Há chances do sistema provocar temporais, chuva intensa, raios, granizo e fortes rajadas de vento, principalmente nos estados do Rio Grande do Sul e de Santa Catarina. Depois da passagem do sistema, uma massa de ar frio deve avançar sobre o Centro-Sul do país, derrubando as temperaturas.
O que é um ciclone bomba que pode atingir SC?
Apesar do nome chamar a atenção, um ciclone bomba não é um tipo diferente de ciclone. O termo é usado quando um sistema de baixa pressão se intensifica muito rapidamente.
Isso acontece quando a pressão atmosférica no centro do ciclone cai de forma acelerada em um período de 24 horas.

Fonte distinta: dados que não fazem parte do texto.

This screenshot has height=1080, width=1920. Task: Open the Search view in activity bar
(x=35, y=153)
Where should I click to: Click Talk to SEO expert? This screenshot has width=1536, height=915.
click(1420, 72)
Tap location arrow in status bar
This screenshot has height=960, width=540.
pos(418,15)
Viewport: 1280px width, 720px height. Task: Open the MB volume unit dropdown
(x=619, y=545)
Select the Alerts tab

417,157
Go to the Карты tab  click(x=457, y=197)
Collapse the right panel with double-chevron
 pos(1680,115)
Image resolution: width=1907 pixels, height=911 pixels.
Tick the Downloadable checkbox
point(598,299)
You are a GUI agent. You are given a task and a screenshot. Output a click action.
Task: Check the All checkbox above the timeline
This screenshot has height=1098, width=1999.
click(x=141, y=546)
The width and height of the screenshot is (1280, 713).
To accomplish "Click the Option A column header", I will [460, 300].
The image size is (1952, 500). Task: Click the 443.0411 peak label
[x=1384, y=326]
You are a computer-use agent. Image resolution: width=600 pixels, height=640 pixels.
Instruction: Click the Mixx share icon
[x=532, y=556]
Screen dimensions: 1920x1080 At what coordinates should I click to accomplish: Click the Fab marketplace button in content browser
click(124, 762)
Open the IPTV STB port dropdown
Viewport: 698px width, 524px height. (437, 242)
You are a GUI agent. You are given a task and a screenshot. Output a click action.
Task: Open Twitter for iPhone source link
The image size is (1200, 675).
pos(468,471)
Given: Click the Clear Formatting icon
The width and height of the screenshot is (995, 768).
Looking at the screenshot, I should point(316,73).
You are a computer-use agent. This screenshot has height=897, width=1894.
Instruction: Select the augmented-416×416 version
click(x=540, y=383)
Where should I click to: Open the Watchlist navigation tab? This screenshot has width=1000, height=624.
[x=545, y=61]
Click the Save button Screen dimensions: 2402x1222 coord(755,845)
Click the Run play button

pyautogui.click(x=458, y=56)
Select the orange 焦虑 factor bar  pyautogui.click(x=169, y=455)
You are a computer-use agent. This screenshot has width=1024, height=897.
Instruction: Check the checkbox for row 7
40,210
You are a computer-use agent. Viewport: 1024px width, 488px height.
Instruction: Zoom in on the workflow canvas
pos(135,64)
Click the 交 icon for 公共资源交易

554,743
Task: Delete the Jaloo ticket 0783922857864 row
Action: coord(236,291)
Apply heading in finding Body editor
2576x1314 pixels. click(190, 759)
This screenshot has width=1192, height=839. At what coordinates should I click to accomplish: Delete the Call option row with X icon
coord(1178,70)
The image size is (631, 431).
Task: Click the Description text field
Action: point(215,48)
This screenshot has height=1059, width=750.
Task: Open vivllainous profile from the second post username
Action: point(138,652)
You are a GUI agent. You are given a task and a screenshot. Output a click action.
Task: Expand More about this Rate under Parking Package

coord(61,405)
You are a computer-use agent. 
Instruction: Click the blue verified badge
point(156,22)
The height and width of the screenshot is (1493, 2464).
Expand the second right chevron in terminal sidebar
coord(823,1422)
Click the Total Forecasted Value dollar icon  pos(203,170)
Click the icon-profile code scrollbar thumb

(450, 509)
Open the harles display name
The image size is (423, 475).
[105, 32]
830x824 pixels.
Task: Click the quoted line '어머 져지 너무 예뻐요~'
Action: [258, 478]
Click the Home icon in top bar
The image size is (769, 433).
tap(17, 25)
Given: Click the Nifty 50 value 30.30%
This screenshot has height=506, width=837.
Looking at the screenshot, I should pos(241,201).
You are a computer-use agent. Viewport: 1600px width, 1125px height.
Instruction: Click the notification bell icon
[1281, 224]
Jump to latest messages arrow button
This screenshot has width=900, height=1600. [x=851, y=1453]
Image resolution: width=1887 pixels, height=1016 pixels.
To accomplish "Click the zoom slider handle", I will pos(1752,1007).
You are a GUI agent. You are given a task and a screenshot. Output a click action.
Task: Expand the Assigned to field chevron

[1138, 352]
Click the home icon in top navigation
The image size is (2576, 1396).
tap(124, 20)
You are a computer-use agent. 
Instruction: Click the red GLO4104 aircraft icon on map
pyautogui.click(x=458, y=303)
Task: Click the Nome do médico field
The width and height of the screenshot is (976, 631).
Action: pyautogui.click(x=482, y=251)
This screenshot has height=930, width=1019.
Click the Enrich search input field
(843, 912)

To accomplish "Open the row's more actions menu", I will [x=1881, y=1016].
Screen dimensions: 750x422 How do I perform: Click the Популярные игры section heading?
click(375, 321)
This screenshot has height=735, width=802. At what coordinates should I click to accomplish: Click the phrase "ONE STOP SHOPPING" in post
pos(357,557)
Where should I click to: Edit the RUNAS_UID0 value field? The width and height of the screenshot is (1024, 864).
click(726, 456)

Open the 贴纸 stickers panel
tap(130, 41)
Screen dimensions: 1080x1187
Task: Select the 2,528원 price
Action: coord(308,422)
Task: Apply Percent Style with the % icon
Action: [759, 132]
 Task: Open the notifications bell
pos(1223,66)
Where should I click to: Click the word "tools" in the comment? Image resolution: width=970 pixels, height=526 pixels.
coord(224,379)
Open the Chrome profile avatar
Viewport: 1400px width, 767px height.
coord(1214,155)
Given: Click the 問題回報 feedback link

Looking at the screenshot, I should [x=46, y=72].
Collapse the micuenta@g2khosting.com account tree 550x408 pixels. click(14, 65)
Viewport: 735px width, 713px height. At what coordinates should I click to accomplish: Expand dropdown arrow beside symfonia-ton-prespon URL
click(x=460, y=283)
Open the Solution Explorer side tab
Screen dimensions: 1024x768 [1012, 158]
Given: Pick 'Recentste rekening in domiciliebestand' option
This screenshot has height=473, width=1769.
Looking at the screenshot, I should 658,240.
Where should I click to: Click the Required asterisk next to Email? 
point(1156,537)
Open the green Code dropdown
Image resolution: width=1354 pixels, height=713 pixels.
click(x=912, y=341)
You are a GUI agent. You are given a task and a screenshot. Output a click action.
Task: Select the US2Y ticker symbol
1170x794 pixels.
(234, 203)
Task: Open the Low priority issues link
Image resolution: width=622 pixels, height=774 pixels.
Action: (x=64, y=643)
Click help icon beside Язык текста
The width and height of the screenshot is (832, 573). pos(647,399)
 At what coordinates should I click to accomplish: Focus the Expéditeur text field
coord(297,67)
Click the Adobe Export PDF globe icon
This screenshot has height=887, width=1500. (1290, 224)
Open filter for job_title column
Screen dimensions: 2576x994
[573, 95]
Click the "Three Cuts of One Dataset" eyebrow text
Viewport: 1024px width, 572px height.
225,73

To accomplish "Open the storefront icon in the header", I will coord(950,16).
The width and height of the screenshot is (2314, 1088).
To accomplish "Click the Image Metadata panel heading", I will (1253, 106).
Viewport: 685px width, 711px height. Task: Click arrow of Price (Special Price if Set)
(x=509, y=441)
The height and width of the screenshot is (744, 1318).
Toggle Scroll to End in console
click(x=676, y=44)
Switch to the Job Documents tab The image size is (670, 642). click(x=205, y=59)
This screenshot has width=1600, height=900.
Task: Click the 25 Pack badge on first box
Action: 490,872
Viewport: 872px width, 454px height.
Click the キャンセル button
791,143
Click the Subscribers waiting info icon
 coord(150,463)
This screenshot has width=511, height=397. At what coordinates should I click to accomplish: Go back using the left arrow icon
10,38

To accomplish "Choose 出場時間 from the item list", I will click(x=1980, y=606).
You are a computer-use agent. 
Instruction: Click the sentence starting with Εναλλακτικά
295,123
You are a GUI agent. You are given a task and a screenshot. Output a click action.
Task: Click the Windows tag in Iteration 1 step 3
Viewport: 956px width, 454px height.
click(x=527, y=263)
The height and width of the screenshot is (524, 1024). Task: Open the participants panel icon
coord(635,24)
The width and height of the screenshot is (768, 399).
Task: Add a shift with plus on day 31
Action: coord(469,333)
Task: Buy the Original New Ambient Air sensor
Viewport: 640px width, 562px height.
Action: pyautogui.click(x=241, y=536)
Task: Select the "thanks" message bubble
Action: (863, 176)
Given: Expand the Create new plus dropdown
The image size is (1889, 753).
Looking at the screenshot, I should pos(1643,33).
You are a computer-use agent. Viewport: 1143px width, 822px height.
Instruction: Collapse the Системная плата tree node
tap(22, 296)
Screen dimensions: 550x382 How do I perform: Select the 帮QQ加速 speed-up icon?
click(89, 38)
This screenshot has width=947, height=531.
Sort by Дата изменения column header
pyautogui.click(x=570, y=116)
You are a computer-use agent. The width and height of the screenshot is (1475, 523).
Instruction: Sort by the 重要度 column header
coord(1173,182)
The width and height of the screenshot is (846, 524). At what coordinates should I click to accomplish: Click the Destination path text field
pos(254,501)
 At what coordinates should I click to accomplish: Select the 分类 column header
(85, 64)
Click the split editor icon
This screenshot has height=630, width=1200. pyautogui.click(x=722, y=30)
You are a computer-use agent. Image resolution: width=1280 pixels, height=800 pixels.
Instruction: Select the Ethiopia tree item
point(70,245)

Segundo o INMET, os modelos meteorológicos indicam que o fenômeno pode ocorrer nos próximos dias.
No entanto, o instituto destaca que a classificação oficial como ciclone bomba só poderá ser confirmada durante a evolução do fenômeno.
Como será a formação do Ciclone Bomba?

De acordo com o modelo meteorológico COSMO, utilizado pelo INMET, o sistema começa a se organizar na manhã de quinta-feira (6), a partir de uma área de baixa pressão entre o norte da Argentina e o Paraguai.
Ao longo do dia, esse sistema evolui para um centro de baixa pressão entre o Uruguai e o litoral do Rio Grande do Sul, formando um ciclone extratropical.
Na sexta-feira (7), o ciclone deve ganhar força rapidamente. Já no sábado (8), o sistema poderá atingir sua intensidade máxima, em Santa Catarina, até ir para o oceano.
Quais são os principais riscos do Ciclone Bomba em SC?
Os impactos mais significativos devem ocorrer entre quinta-feira (6) e sábado (8).
Segundo o INMET, o avanço da frente fria associada ao ciclone poderá provocar chuvas fortes, com risco de alagamentos e muitas descargas elétricas, principalmente no Oeste de Santa Catarina.

Há, também, chances de vendavais. O INMET alerta que as rajadas mais fortes devem ocorrer sobre o oceano, onde os ventos podem ultrapassar 100 km/h próximos ao centro do ciclone. Porém, em solo, especialmente, e em Santa Catarina, são esperadas rajadas superiores a 60 km/h.
Frio intenso chega após o ciclone
Depois que o ciclone se afastar para o oceano, uma área de alta pressão deve avançar sobre a Argentina e o Sul do Brasil.
Esse cenário favorecerá a entrada de uma massa de ar frio, provocando queda acentuada das temperaturas no Sul e em várias regiões do Brasil, como Sudeste e o Centro-Oeste.